Seeing this dearth, in 2009, Judd Birdsall, who at the time worked on the Secretary of State’s policy staff, started hosting a discussion group at the State Department called the Forum on Religion and Global Affairs. He invited people who were interested in thinking about the relationship between religion and diplomacy. Birdsall points out that engaging religious groups is just plain necessary in most of the world. “If you were a strict church-state separationist and thought we should only work with secular groups, there would be large swaths of the earth that you just couldn’t engage at all … If you don’t engage with those groups, the Taliban certainly will.”
Peter Mandaville of Brookings writes:
The State Department’s new religious engagement office hence has the potential to be genuinely transformational with respect to how the United States does diplomacy. There are already successes that it can build on, such as USAID’s Center for Faith-based and Community Initiatives or some of the frontline engagement efforts undertaken by Rashad Hussain, U.S. Special Envoy to the Organization of Islamic Cooperation—who will be attending this year’s U.S. Islamic World Forum. The relevance of religion in global affairs has never been more apparent, and it is high time that U.S. foreign policy and national security efforts begin to reflect this reality.
Foreign Policy's Elizabeth Hurd is more critical:
Surely these groups need international and local support -- but not necessarily as "religious" groups. Defining religion is no simple task. When the United States uses its authority to promote religious freedom abroad, the government weighs in on what counts as religion and what forms of religion should be protected. When the United States officially engages actors abroad as "religious," it sets standards that effectively bolster the sects, denominations, and religious authorities that it has defined as benevolent, while marginalizing less desirable counterparts.
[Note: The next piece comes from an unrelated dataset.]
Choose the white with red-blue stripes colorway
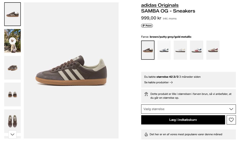Image resolution: width=244 pixels, height=141 pixels. click(196, 50)
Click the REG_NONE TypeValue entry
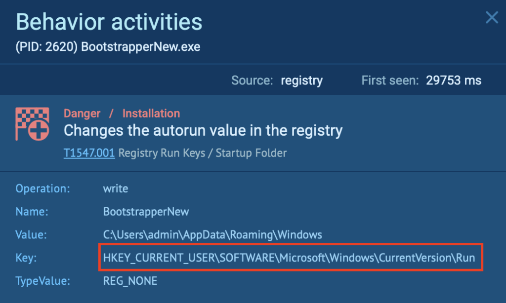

This approach doesn't address the complex challenges posed by everyday life in religiously diverse societies. Rather, the "operationalization" of religion by the government allows it to over-simplify complex questions of causation.
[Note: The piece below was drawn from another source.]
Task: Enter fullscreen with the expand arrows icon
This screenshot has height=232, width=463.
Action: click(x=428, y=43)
The Immanent Frame asked a variety of individuals in the fields of academia, policy, and media to weigh in on the prospects for this new office as well as the potential implications for the politics of religious diversity, showcasing opinions from distinguished respondents like Margot Badran, a Senior Scholar at the Woodrow Wilson International Center for Scholars and Senior Fellow at the Prince Alwaleed bin Talal Center for Muslim-Christian Understanding at Georgetown University, as well as many more.
However, Kerry defended the initiative during his speech, declaring:
And I want to emphasize this to everybody because I know the question will be out there: Is this sort of a departure from the norm? No. We approach this with the full recognition and understanding of – Thomas Jefferson’s understanding and admonition about the wall of separation between church and state. But what we are doing is guided by the conviction that we have to find ways to translate our faiths into efforts that unify for the greater good. That can be done without crossing any lines whatsoever.